Losing people also has a potential reputation hit. Talented people who leave us because they are unhappy will share with their friends. These things spread, and it's hard to break a reputation once it's earned (whether good or bad).
Culture
Culture plays many roles in a company. It influences product development. It impacts strategy. It dictates what kinds of investments we take. And, of course, it influences hiring and retention.
Culture is really important to keep people around. People don’t form interpersonal bonds out of nothing -- culture is vital for ensuring that people actually stick to each other. In some ways, culture can be seen as the shared foundations that help people become close. Friendships arise out of a soup of spontaneous repeated interactions -- a good team culture should serve to make those interactions happen, and make them positive.
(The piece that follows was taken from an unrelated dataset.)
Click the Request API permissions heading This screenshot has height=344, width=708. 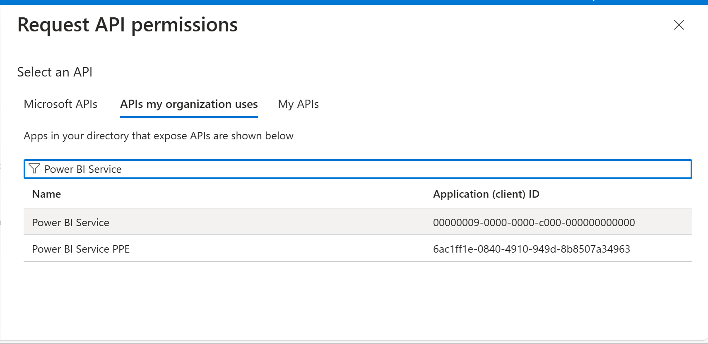tap(128, 25)
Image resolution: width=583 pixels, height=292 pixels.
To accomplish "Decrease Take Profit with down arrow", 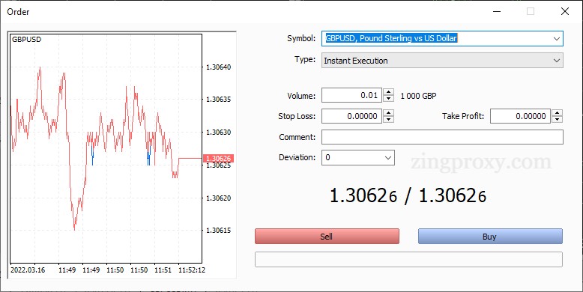I will (x=557, y=119).
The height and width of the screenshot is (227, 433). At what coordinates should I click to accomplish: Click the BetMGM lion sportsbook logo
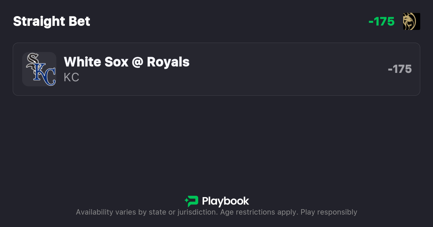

But what is it about a good team culture that brings people together? In my view, shared language and experience. Everyone has had the experience of meeting a stranger and discovering they went to the same <school, college, hometown, vacation, whatever> or have similar interests in <movies, books, coffee> or whatever. That instant connection ends up being the base for a much deeper conversation, and then a friendship. For startups, this means helping people create memories with each other. That can be through experiences (e.g. offsites) but it can also be through developing in-house memes, using internal words and verbs that only make sense to employees, giving out ‘uniforms’ (e.g. swag), and having shared rituals.
To start, building a team culture will be tough. We currently don’t have physical space and are remote. Besides a few interpersonal preexisting relationships (which have pros and cons) we don’t mostly know each other at a personal level. There is a wide gulf in ages. As a result, the first few engineers have to be pseudo-founders. People who are willing to put in work in developing the culture (and being excited to meet people) just because. People who know a lot about everything or are willing to learn. People who inspire others through personality/technical competence.
Over time, we can relax the needs for individuals to be culture founders on their own as the culture itself becomes self sustaining.